Gene Manipulations of UCP-3

It has been demonstrated that certain people whom have defective UCP-3 gene expression have decreased fat oxidation¹³.  Decreased fat oxidation has also been documented in UCP-3 deficient mice³⁶. In recent studies of skeletal muscle of mice that overexpress UCP-3, there was an increased capacity for fat oxidation³⁷. Mice overexpressing UCP-3 have lower body weights than normal mice²⁰. Additionally, mice that overexpress UCP-3 are not only leaner; they eat more than other mice and have less body-fat. Additionally, when obese, otherwise healthy, subjects were placed on a 900 Kcal diet for 6 months lost weight at very different rates. Researchers were curious why there were differences in the amount of weight loss.  Diet-sensitive subjects, who lost weight at a greater rate than diet-resistant subjects, had 25% higher UCP-3 expression levels than diet-resistant subjects²³.  So now that you understand that increasing UCP-3 can enhance weight loss, let's examine how to increase UCP-3.

Tripping Mice have Increased UCP-3 Activity

DNP was the first drug to stimulate UCP activity but others drugs do as well.  MDMA or ecstasy is a drug that acts as both a stimulant and psychedelic, producing an energizing effect. I don't know if you have been to a rave but those people twirling glow sticks are usually sweating their ass off!! Side effects of ecstasy are a noticeable rise in body temperature, faster heartbeat, skin tingles, sudden sweating and dilated pupils.  So why all the sweating and increased body temperature?  A recent in mice examined how ecstasy affected UCP activation.  Mice treated with ecstasy underwent rapid increases in rectal and muscle temperature.  Ecstasy also caused intense sympathetic activation and increased UCP-3 activity in muscle which may partly explain the rapid increases in body temperature.  In the second part of the study, the researchers administered ecstasy to UCP-3 deficient mice, UCP-3 deficient mice did not have any rise in bodycore temperature demonstrating UCP-3 role in stimulating metabolism²⁰.  This demonstrates that large increases in sympathetic activity increase UCP-3 activity.  Don't be a dumbass and start trying ecstasy to increase UCP-3. There are much safer ways!
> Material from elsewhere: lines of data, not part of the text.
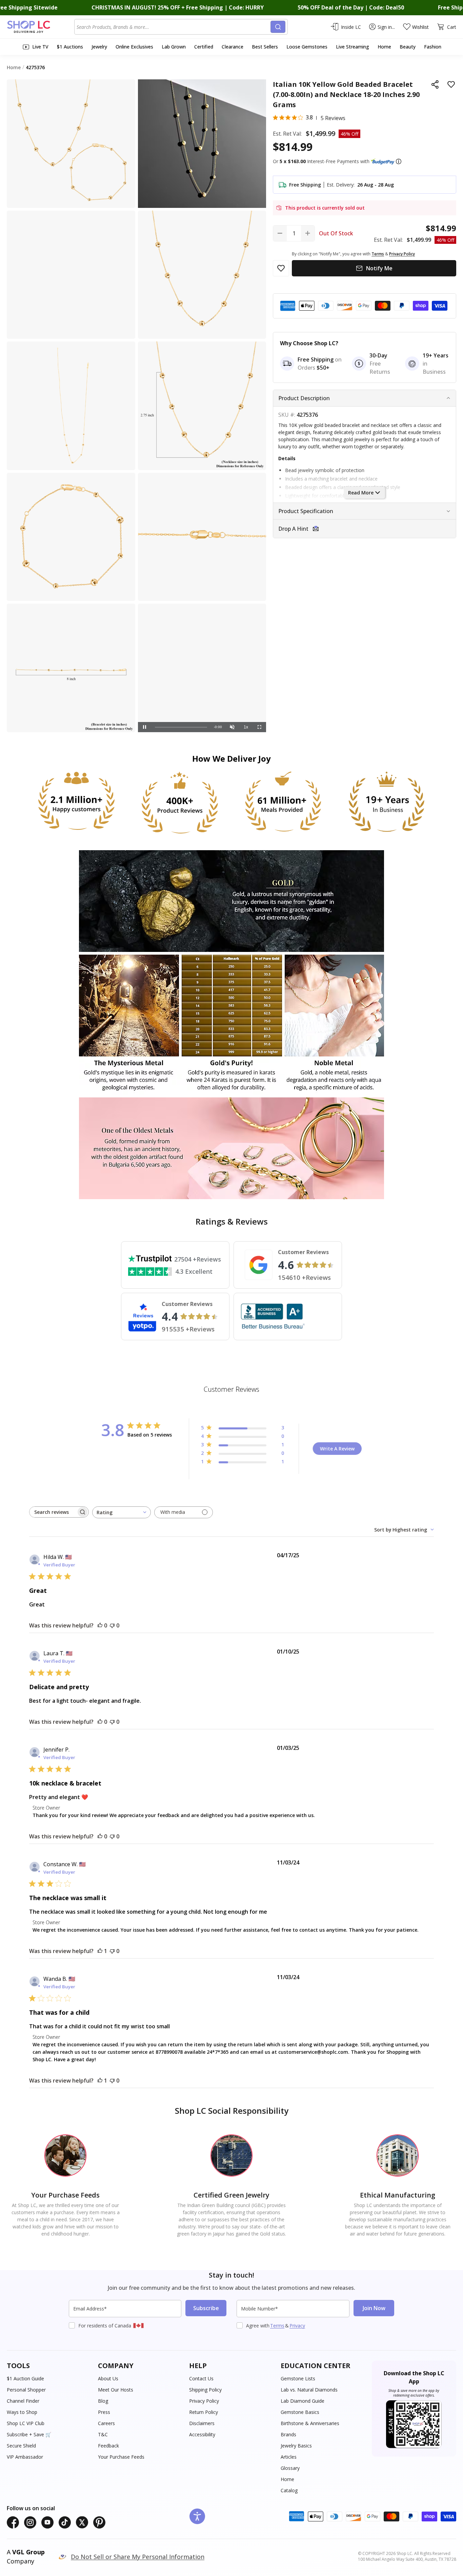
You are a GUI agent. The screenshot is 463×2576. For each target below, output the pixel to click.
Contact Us (201, 2378)
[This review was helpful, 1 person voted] (100, 1951)
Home (287, 2479)
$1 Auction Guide (25, 2378)
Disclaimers (202, 2423)
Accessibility (202, 2434)
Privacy (297, 2325)
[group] (202, 668)
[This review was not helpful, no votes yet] (112, 1625)
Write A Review (337, 1448)
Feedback (108, 2445)
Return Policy (203, 2412)
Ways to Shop (22, 2412)
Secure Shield (21, 2445)
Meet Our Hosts (115, 2389)
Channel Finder (23, 2401)
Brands (288, 2434)
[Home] (40, 27)
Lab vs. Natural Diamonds (309, 2389)
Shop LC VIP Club (25, 2423)
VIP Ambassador (25, 2457)
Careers (106, 2423)
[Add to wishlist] (451, 84)
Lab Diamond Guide (302, 2401)
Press (104, 2412)
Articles (289, 2457)
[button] (398, 161)
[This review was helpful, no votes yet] (100, 1625)
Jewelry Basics (296, 2445)
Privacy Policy (204, 2401)
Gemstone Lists (298, 2378)
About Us (108, 2378)
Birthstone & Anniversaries (310, 2423)
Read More (361, 492)
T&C (103, 2434)
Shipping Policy (205, 2389)
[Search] (277, 27)
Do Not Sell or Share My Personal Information (137, 2557)
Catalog (289, 2490)
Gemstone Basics (300, 2412)
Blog (103, 2401)
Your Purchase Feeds (121, 2457)
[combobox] (173, 27)
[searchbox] (52, 1512)
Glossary (290, 2468)
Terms (277, 2325)
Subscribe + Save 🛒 (29, 2434)
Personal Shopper (26, 2389)
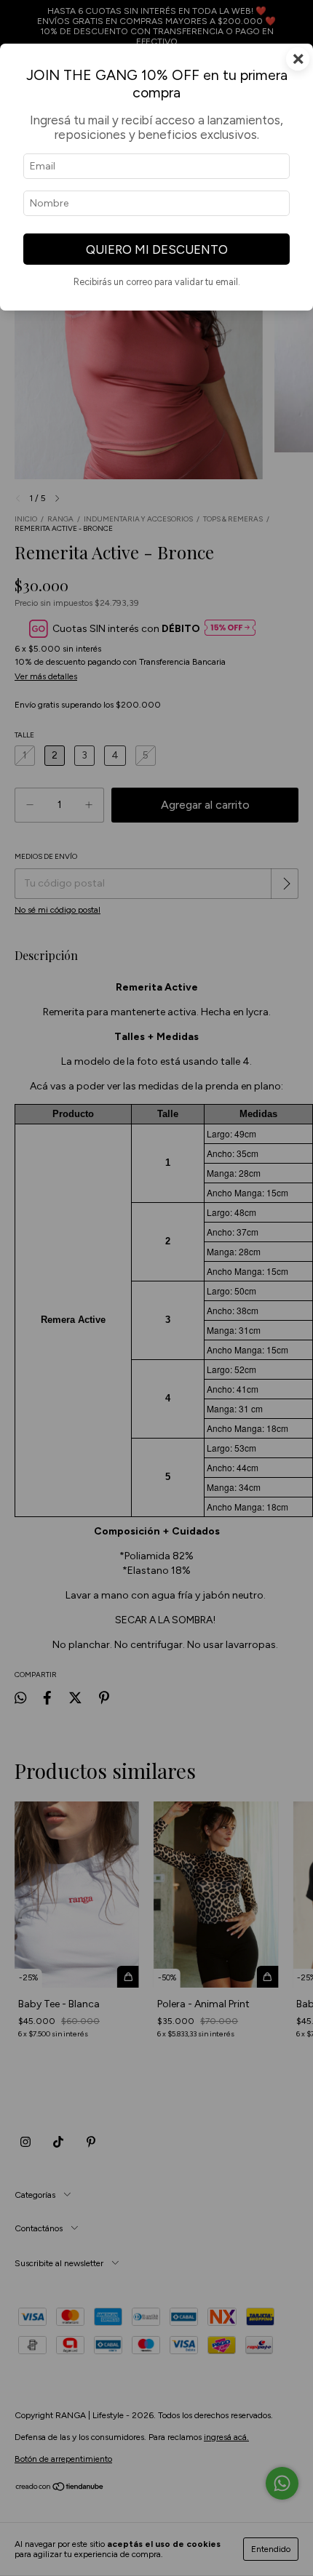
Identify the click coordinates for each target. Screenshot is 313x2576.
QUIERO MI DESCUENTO (157, 249)
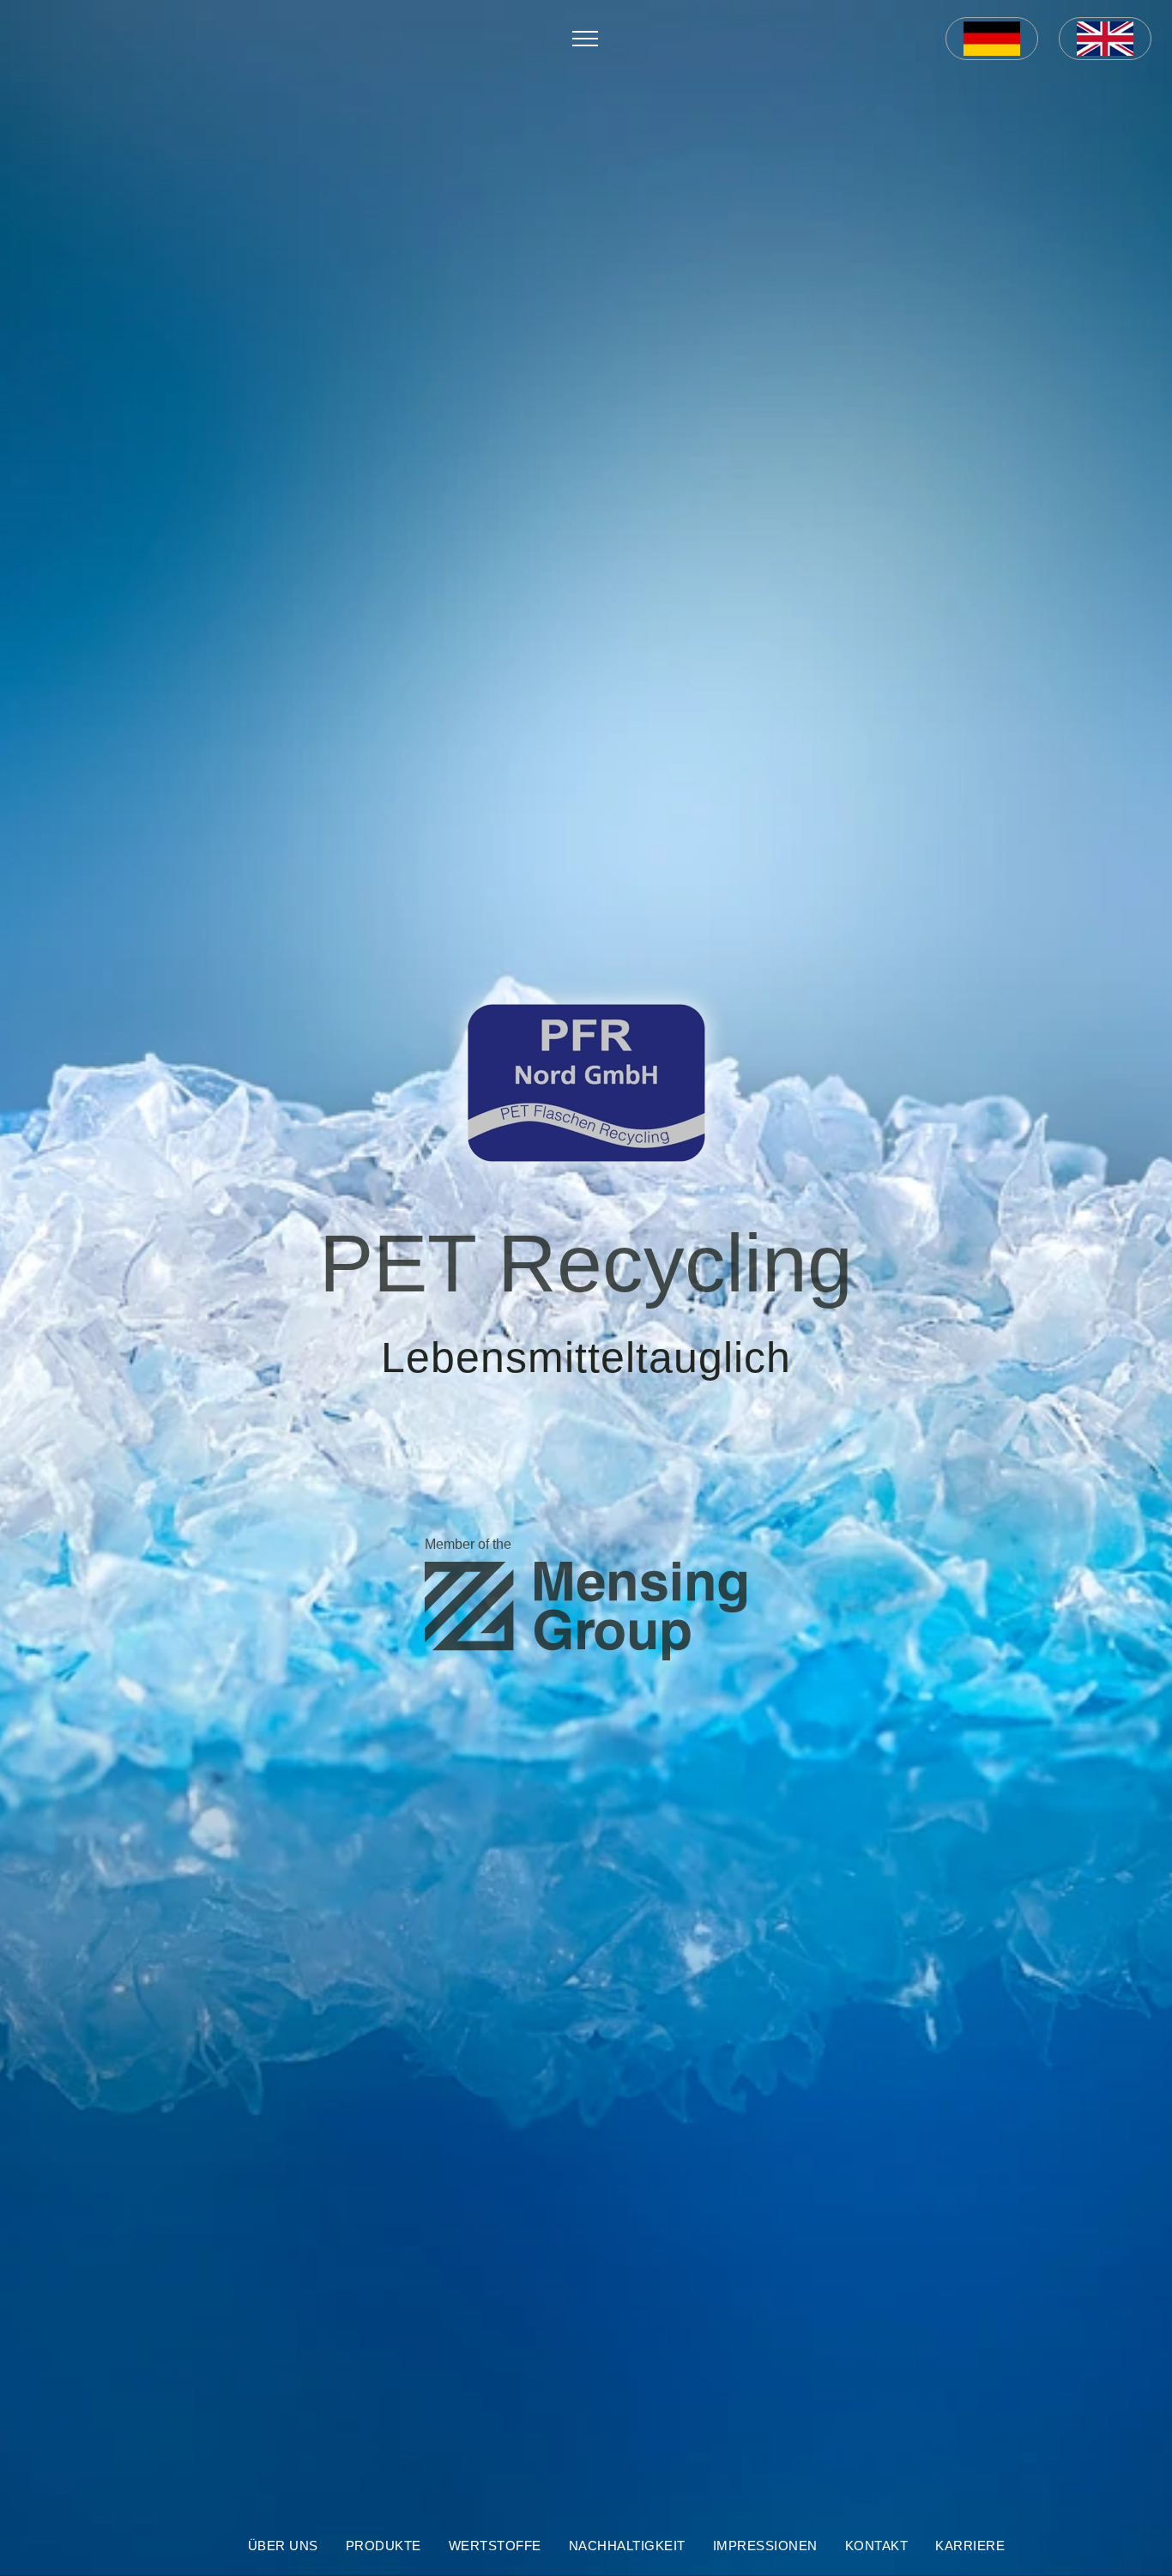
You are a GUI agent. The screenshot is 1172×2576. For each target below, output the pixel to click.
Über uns (283, 2545)
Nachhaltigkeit (627, 2545)
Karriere (970, 2545)
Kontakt (877, 2545)
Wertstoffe (495, 2545)
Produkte (383, 2545)
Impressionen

Catecholamines Increase UCP-3

Drugs that increase the activity of the central nervous system are a potential therapeutic pharmacological treatment for obesity.  Two drugs which stimulate metabolism and have profound effects on increasing UCP-3 are thyroid and sympathetic agents such as beta agonists (drugs that stimulate catecholamines) ¹⁸. Treatment with β2-adrenergic agonists (Salbutamol, Formoterol) has been demonstrated to increase UCP-3 expression in muscle fibers³⁰.  Both thyroid and catecholamines are potent stimulators of metabolism.  A recent study found that having a low resting metabolic rate is predictive of obesity.  Muscle accounts for 20% of the basal metabolic rate so increasing muscle metabolism enhances fat oxidation.  A significant portion of the variation in metabolic rate between humans can be accounted for by differences in the amount of skeletal muscle energy expenditure, and further support for a probable role of skeletal muscle in mediating thermogenesis comes from the demonstration that adrenaline infusion, which causes a 25% increase in whole body energy expenditure in humans^{14, 16}.